BEGIN Extracted entries

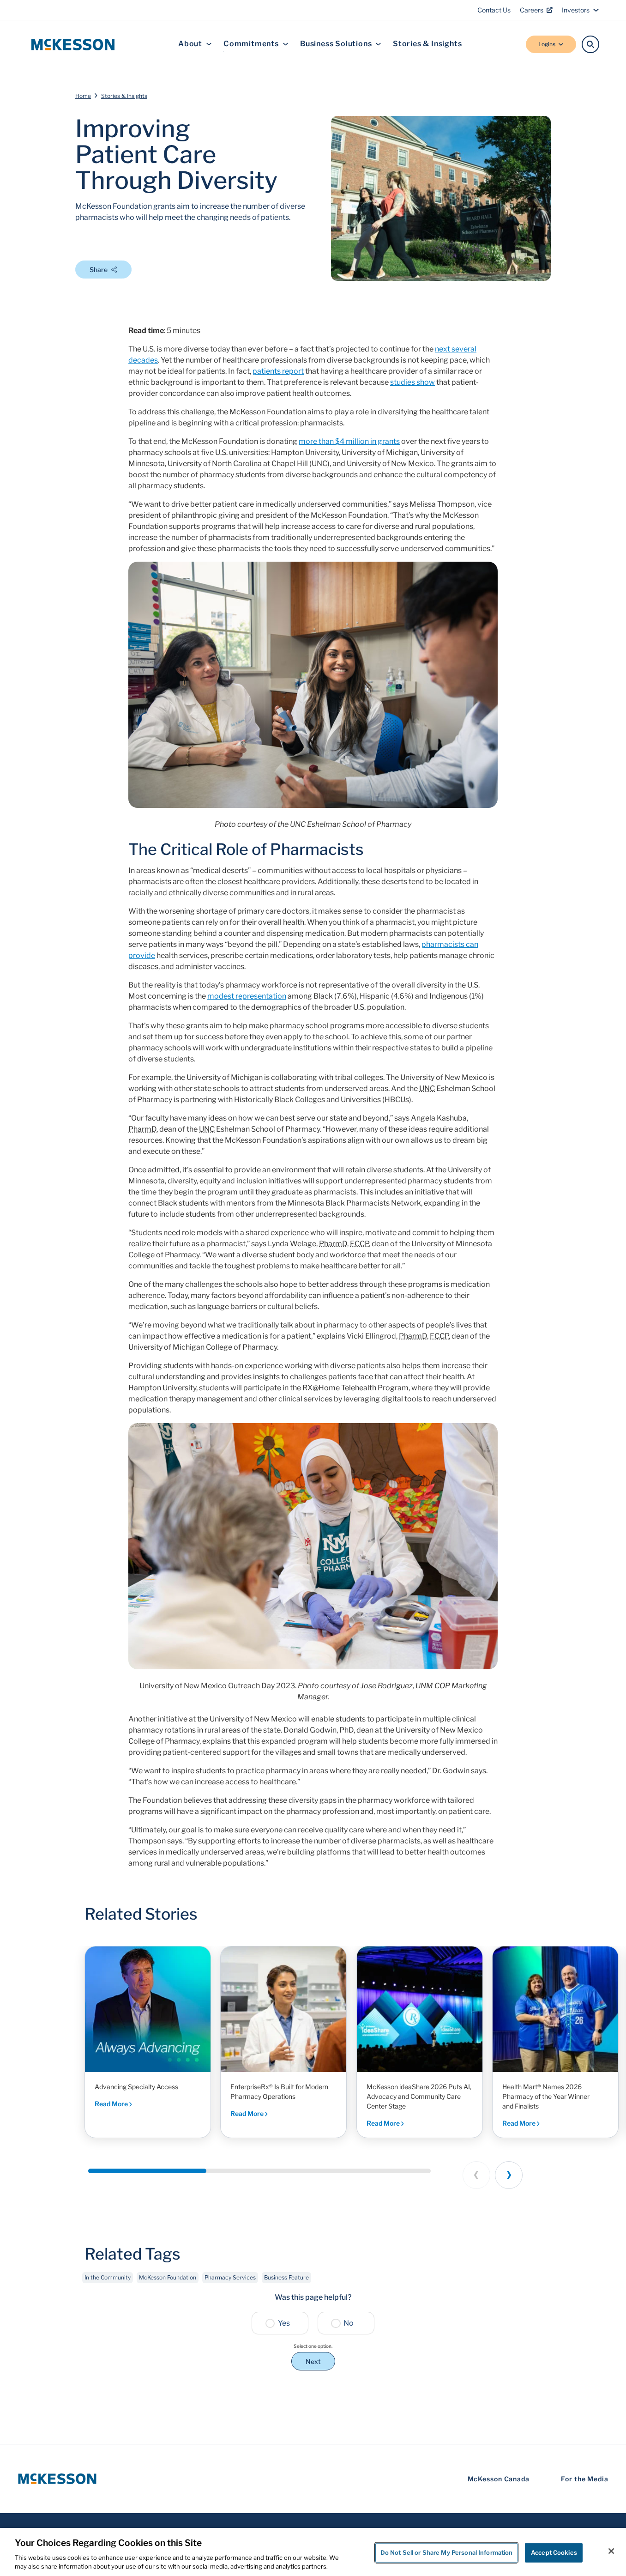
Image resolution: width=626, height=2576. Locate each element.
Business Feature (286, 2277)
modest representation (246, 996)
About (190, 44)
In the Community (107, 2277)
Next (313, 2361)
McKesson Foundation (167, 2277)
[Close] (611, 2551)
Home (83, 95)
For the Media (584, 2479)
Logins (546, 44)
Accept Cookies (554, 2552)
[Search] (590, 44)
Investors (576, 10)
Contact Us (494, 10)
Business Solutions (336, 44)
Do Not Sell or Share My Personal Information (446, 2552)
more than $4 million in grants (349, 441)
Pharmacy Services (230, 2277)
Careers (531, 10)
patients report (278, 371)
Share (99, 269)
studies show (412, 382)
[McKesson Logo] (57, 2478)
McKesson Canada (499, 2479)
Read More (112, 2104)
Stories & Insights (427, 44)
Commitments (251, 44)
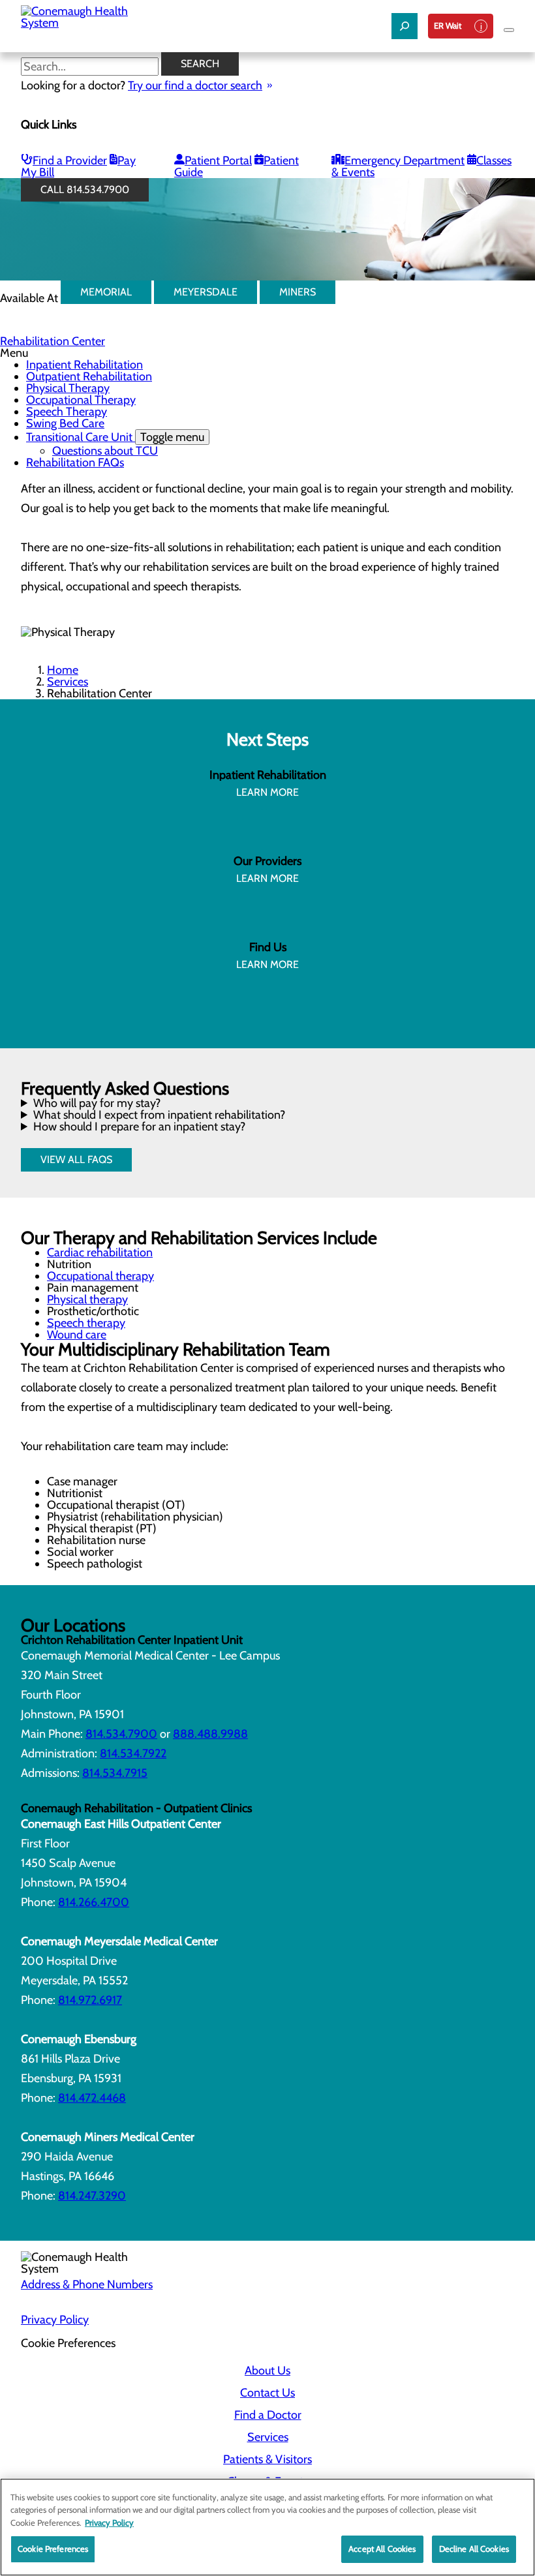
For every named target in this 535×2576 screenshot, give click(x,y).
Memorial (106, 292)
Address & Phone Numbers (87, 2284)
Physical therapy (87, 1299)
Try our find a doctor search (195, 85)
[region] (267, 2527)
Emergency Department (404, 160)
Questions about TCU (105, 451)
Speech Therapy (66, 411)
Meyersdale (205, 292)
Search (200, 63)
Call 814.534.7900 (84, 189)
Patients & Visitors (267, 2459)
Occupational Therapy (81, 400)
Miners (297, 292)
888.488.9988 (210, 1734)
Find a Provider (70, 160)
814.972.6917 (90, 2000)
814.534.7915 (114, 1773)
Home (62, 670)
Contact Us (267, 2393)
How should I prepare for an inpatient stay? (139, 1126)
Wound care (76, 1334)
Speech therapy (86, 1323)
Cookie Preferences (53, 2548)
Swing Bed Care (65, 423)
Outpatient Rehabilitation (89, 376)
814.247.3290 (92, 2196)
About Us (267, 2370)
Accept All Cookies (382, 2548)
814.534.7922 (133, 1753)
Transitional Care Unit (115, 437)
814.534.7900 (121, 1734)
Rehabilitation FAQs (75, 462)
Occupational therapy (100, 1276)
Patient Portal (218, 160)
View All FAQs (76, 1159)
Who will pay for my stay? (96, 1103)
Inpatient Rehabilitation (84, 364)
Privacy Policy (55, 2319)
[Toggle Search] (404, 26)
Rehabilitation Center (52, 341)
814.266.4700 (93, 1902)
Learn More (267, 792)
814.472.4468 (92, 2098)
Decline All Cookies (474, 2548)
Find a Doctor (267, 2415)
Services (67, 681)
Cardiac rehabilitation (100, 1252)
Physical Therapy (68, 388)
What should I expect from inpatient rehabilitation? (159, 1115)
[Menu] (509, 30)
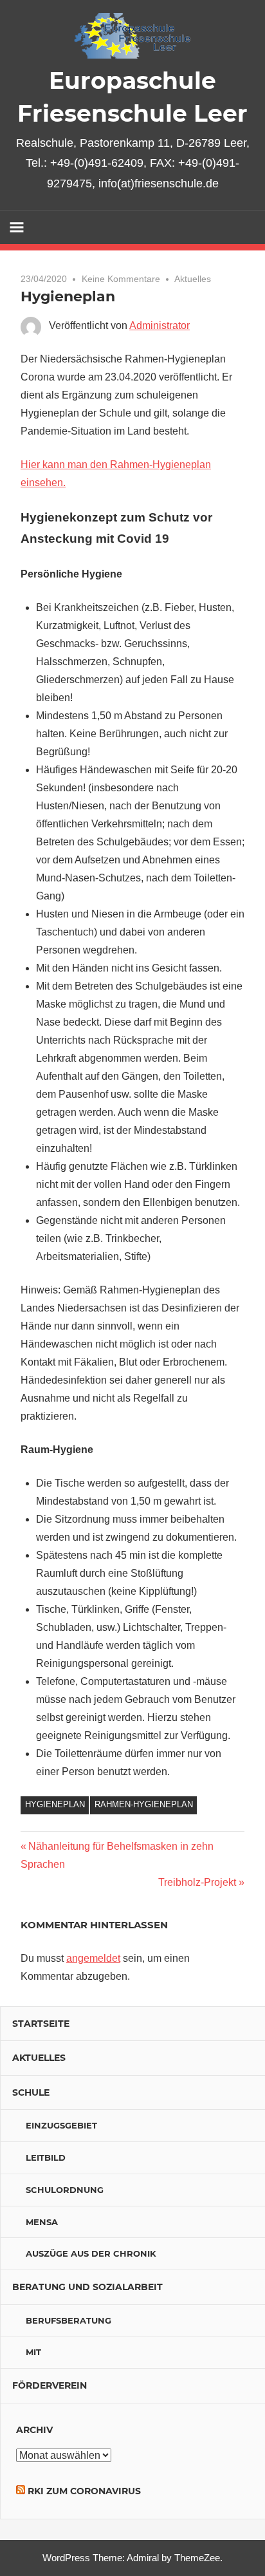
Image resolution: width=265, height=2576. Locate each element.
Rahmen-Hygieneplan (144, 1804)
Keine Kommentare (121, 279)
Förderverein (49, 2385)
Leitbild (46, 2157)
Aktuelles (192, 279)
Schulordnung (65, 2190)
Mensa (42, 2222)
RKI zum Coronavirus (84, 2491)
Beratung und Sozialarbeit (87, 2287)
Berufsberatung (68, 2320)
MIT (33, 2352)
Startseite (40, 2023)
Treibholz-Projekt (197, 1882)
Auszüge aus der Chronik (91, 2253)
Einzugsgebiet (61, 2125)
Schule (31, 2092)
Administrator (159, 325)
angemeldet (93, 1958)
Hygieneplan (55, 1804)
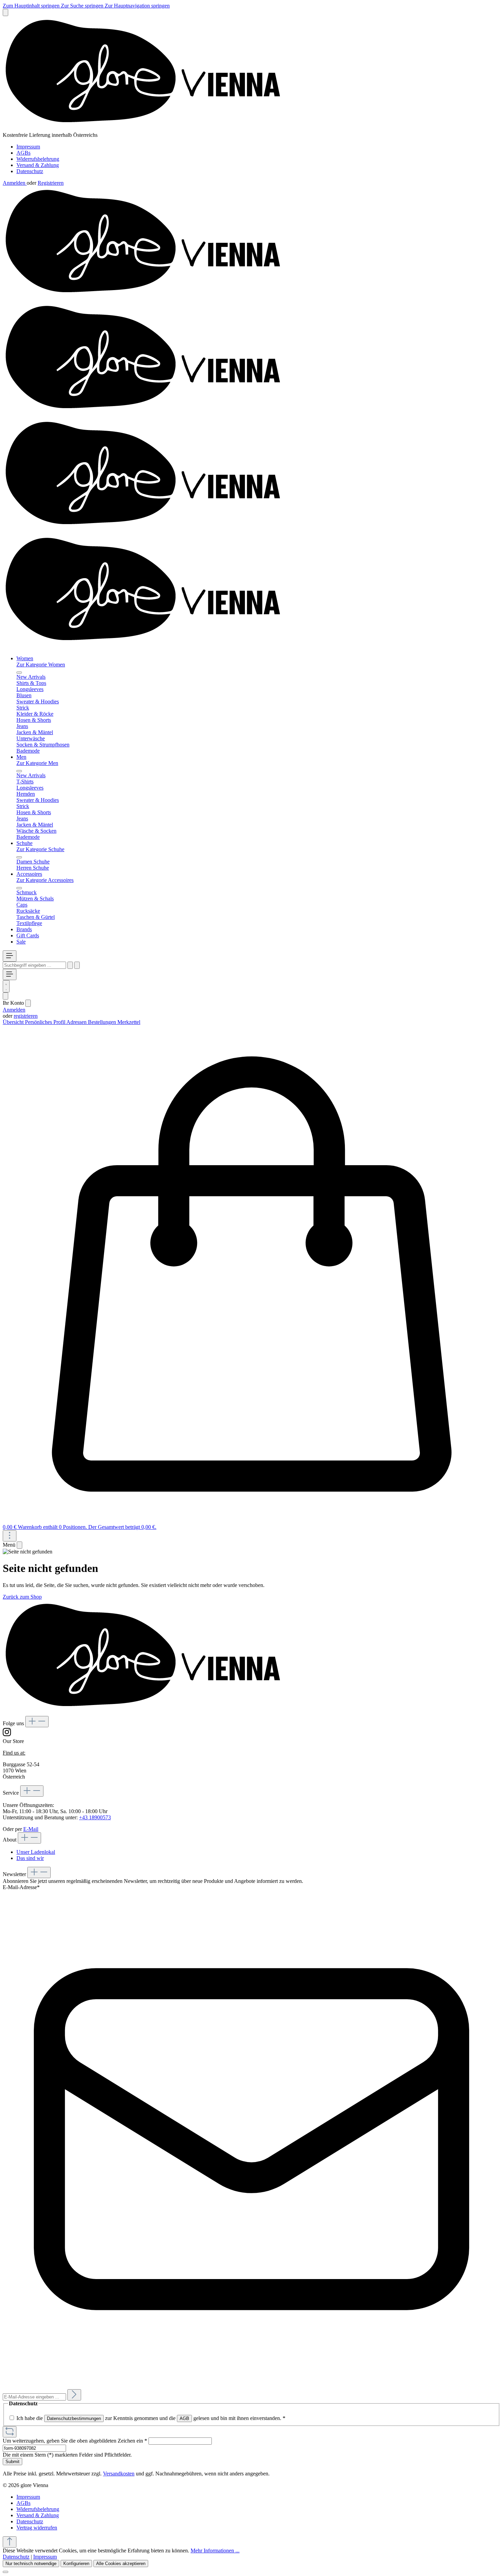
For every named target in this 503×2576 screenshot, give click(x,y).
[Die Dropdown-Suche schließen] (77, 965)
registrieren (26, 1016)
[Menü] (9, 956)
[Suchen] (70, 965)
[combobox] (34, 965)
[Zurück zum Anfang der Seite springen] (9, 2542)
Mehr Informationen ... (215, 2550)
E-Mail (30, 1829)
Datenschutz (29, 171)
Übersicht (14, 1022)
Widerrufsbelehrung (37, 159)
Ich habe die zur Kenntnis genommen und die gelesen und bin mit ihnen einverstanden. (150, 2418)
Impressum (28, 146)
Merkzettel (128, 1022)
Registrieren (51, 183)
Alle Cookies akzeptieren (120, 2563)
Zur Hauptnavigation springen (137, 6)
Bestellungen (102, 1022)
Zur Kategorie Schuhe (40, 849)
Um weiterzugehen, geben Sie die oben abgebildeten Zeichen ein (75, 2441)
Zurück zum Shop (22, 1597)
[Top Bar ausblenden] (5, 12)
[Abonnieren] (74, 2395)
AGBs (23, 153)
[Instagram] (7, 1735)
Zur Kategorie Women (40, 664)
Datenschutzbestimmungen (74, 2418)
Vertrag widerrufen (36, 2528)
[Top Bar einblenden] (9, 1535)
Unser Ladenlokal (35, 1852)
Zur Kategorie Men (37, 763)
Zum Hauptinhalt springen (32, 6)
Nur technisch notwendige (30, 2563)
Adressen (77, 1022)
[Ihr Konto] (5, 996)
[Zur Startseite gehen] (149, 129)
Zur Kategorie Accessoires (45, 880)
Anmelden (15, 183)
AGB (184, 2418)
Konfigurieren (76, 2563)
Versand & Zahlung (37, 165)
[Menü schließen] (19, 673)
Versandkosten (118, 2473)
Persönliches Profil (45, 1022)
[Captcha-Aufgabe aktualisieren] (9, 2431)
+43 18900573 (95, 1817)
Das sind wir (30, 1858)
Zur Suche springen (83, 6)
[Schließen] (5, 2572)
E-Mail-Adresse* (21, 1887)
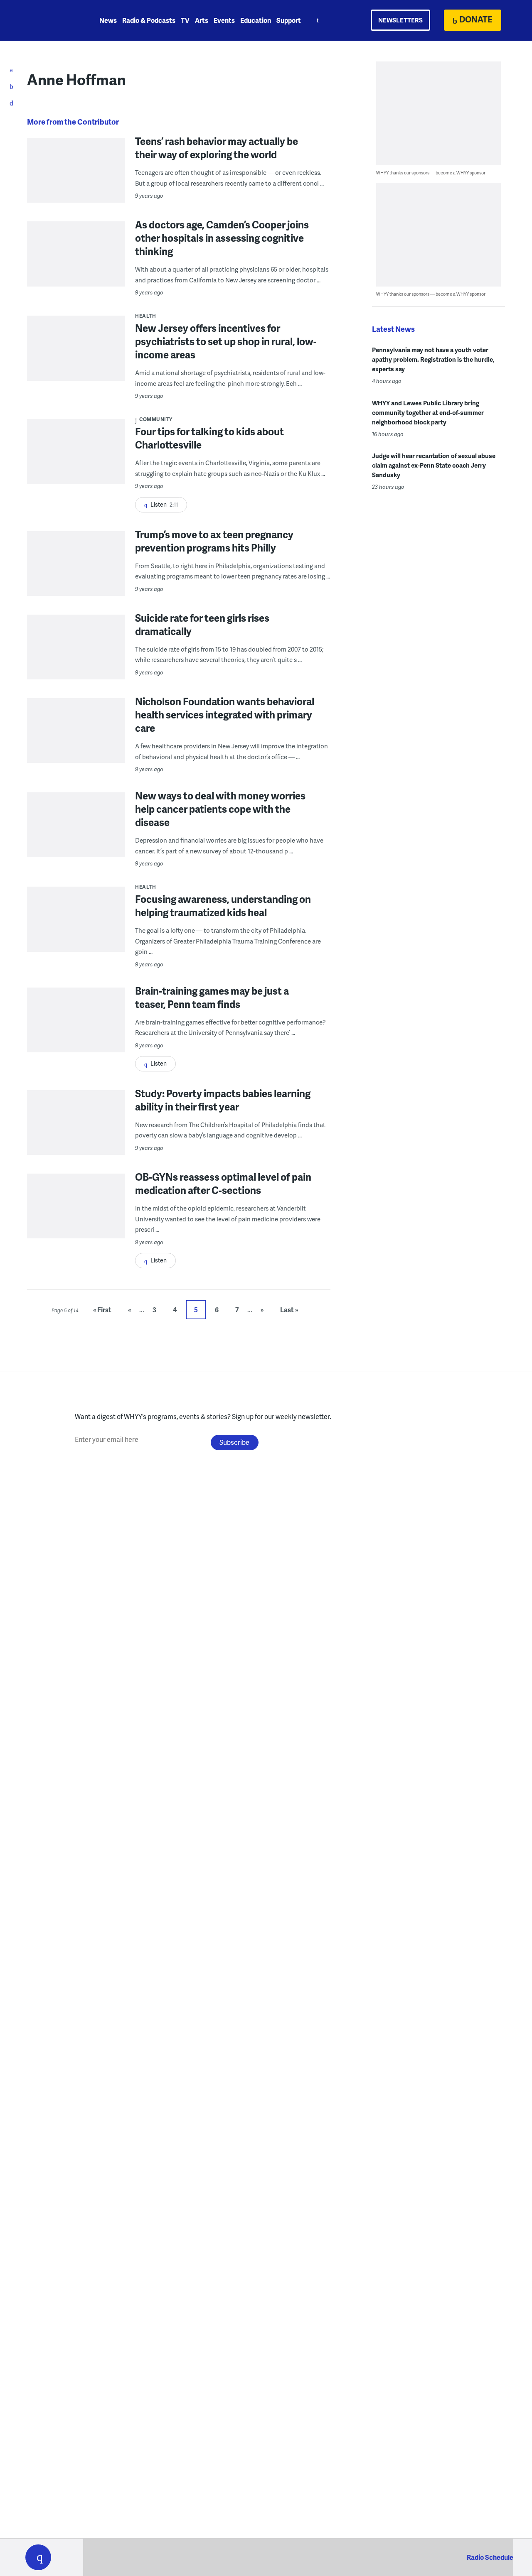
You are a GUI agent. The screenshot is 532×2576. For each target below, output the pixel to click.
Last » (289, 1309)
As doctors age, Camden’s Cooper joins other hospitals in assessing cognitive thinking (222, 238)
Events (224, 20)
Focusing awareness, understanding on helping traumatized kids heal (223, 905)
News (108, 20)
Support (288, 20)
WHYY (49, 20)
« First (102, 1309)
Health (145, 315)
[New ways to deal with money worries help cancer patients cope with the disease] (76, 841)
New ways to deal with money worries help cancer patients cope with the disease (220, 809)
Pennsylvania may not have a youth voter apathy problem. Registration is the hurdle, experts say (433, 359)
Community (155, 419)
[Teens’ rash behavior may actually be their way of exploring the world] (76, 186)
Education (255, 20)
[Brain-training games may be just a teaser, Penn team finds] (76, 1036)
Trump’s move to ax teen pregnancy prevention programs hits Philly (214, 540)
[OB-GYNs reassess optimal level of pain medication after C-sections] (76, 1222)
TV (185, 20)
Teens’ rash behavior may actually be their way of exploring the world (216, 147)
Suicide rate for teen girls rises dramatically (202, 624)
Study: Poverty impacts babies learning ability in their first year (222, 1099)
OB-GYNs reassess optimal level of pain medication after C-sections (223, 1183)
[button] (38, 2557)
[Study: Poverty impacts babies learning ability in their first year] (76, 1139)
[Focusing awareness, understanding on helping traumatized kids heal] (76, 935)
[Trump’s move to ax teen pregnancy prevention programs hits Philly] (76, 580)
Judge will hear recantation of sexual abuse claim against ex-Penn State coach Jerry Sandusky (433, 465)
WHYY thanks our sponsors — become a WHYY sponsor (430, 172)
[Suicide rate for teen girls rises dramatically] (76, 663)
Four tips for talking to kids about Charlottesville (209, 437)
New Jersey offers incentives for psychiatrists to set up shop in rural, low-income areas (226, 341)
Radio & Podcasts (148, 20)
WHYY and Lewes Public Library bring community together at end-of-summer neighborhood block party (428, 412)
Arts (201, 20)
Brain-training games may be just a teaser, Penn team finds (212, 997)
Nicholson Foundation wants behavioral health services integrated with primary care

END Extracted entries

▶ _Task objective_:
All lines of the records above that carry the word "deal" should be listed.

▶ _Written solution_:
[New ways to deal with money worries help cancer patients cope with the disease] (76, 841)
New ways to deal with money worries help cancer patients cope with the disease (220, 809)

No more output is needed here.